### EXERCISE INSTRUCTIONS
Copy each of the rows below word for word, keeping every line unchanged.
--- Start INPUT MATERIAL ---
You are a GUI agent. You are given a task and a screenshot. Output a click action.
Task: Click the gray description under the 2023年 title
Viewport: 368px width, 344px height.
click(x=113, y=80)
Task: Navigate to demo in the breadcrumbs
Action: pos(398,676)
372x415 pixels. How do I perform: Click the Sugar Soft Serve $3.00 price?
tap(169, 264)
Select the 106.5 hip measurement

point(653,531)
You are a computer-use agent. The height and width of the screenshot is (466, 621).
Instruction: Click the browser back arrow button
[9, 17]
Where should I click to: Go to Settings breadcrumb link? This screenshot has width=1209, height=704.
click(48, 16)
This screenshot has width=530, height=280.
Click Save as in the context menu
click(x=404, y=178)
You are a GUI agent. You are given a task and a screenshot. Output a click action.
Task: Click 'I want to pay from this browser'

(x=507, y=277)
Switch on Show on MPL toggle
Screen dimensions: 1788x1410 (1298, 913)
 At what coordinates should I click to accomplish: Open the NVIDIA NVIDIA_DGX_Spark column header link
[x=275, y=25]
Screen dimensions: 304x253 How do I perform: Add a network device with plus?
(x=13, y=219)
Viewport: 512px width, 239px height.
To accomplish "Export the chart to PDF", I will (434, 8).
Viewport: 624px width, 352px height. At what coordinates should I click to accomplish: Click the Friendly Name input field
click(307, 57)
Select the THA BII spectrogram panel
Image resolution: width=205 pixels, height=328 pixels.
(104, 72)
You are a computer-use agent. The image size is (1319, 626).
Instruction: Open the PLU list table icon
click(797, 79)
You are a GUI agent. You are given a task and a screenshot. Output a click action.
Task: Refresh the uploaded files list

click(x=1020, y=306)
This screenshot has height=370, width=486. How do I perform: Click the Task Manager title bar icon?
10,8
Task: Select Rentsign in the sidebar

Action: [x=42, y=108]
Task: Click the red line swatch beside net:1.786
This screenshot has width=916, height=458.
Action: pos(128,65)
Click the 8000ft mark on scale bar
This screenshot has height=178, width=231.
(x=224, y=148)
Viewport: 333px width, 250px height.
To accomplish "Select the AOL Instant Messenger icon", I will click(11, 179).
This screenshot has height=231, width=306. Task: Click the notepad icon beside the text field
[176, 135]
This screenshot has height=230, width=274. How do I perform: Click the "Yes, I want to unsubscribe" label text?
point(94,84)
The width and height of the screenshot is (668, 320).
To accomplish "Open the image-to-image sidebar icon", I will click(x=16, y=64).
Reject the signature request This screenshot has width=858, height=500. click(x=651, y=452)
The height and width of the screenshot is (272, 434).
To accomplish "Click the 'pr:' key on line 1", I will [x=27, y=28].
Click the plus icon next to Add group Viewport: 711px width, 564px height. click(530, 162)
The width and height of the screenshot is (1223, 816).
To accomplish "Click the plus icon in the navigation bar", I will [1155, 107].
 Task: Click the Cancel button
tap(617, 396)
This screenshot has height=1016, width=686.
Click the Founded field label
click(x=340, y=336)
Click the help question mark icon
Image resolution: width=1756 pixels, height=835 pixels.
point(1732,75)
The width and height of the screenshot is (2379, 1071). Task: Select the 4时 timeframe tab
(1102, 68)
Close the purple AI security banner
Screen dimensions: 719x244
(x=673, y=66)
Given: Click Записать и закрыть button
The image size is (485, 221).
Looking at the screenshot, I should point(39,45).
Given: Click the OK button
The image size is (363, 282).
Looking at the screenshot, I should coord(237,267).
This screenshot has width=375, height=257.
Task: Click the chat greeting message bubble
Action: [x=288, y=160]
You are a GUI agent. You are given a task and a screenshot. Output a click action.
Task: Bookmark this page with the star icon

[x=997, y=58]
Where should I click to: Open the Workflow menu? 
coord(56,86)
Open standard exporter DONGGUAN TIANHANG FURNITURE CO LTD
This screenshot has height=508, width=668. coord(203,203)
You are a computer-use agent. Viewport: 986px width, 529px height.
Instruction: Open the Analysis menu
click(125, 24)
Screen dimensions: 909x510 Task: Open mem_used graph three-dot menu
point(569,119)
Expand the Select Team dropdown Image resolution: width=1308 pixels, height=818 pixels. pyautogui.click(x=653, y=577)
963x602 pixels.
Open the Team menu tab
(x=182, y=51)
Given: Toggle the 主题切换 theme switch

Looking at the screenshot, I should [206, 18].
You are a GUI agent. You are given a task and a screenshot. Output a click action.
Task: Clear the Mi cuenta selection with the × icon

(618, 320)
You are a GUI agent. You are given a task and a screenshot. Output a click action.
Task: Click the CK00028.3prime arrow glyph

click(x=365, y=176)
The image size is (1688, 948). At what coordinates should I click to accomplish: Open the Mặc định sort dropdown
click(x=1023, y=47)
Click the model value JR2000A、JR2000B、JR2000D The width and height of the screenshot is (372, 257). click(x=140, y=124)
--- End INPUT MATERIAL ---
### FINAL RESULT
You are a GUI agent. You are given a task and a screenshot. Output a click action.
Task: Click the gray description under the 2023年 title
Viewport: 368px width, 344px height.
click(x=113, y=80)
Task: Navigate to demo in the breadcrumbs
Action: pos(398,676)
372x415 pixels. How do I perform: Click the Sugar Soft Serve $3.00 price?
tap(169, 264)
Select the 106.5 hip measurement

point(653,531)
You are a computer-use agent. The height and width of the screenshot is (466, 621).
Instruction: Click the browser back arrow button
[9, 17]
Where should I click to: Go to Settings breadcrumb link? This screenshot has width=1209, height=704.
click(48, 16)
This screenshot has width=530, height=280.
Click Save as in the context menu
click(x=404, y=178)
You are a GUI agent. You are given a task and a screenshot. Output a click action.
Task: Click 'I want to pay from this browser'

(x=507, y=277)
Switch on Show on MPL toggle
Screen dimensions: 1788x1410 (1298, 913)
 At what coordinates should I click to accomplish: Open the NVIDIA NVIDIA_DGX_Spark column header link
[x=275, y=25]
Screen dimensions: 304x253 How do I perform: Add a network device with plus?
(x=13, y=219)
Viewport: 512px width, 239px height.
To accomplish "Export the chart to PDF", I will (434, 8).
Viewport: 624px width, 352px height. At what coordinates should I click to accomplish: Click the Friendly Name input field
click(307, 57)
Select the THA BII spectrogram panel
Image resolution: width=205 pixels, height=328 pixels.
(104, 72)
You are a computer-use agent. The image size is (1319, 626).
Instruction: Open the PLU list table icon
click(797, 79)
You are a GUI agent. You are given a task and a screenshot. Output a click action.
Task: Refresh the uploaded files list

click(x=1020, y=306)
This screenshot has height=370, width=486. How do I perform: Click the Task Manager title bar icon?
10,8
Task: Select Rentsign in the sidebar

Action: [x=42, y=108]
Task: Click the red line swatch beside net:1.786
This screenshot has width=916, height=458.
Action: pos(128,65)
Click the 8000ft mark on scale bar
This screenshot has height=178, width=231.
(x=224, y=148)
Viewport: 333px width, 250px height.
To accomplish "Select the AOL Instant Messenger icon", I will click(11, 179).
This screenshot has height=231, width=306. Task: Click the notepad icon beside the text field
[176, 135]
This screenshot has height=230, width=274. How do I perform: Click the "Yes, I want to unsubscribe" label text?
point(94,84)
The width and height of the screenshot is (668, 320).
To accomplish "Open the image-to-image sidebar icon", I will click(x=16, y=64).
Reject the signature request This screenshot has width=858, height=500. click(x=651, y=452)
The height and width of the screenshot is (272, 434).
To accomplish "Click the 'pr:' key on line 1", I will [x=27, y=28].
Click the plus icon next to Add group Viewport: 711px width, 564px height. click(530, 162)
The width and height of the screenshot is (1223, 816).
To accomplish "Click the plus icon in the navigation bar", I will [1155, 107].
 Task: Click the Cancel button
tap(617, 396)
This screenshot has height=1016, width=686.
Click the Founded field label
click(x=340, y=336)
Click the help question mark icon
Image resolution: width=1756 pixels, height=835 pixels.
point(1732,75)
The width and height of the screenshot is (2379, 1071). Task: Select the 4时 timeframe tab
(1102, 68)
Close the purple AI security banner
Screen dimensions: 719x244
(x=673, y=66)
Given: Click Записать и закрыть button
The image size is (485, 221).
Looking at the screenshot, I should point(39,45).
Given: Click the OK button
The image size is (363, 282).
Looking at the screenshot, I should coord(237,267).
This screenshot has width=375, height=257.
Task: Click the chat greeting message bubble
Action: [x=288, y=160]
You are a GUI agent. You are given a task and a screenshot. Output a click action.
Task: Bookmark this page with the star icon

[x=997, y=58]
Where should I click to: Open the Workflow menu? 
coord(56,86)
Open standard exporter DONGGUAN TIANHANG FURNITURE CO LTD
This screenshot has height=508, width=668. coord(203,203)
You are a computer-use agent. Viewport: 986px width, 529px height.
Instruction: Open the Analysis menu
click(125, 24)
Screen dimensions: 909x510 Task: Open mem_used graph three-dot menu
point(569,119)
Expand the Select Team dropdown Image resolution: width=1308 pixels, height=818 pixels. pyautogui.click(x=653, y=577)
963x602 pixels.
Open the Team menu tab
(x=182, y=51)
Given: Toggle the 主题切换 theme switch

Looking at the screenshot, I should [206, 18].
You are a GUI agent. You are given a task and a screenshot. Output a click action.
Task: Clear the Mi cuenta selection with the × icon

(618, 320)
You are a GUI agent. You are given a task and a screenshot. Output a click action.
Task: Click the CK00028.3prime arrow glyph

click(x=365, y=176)
The image size is (1688, 948). At what coordinates should I click to accomplish: Open the Mặc định sort dropdown
click(x=1023, y=47)
Click the model value JR2000A、JR2000B、JR2000D The width and height of the screenshot is (372, 257). click(x=140, y=124)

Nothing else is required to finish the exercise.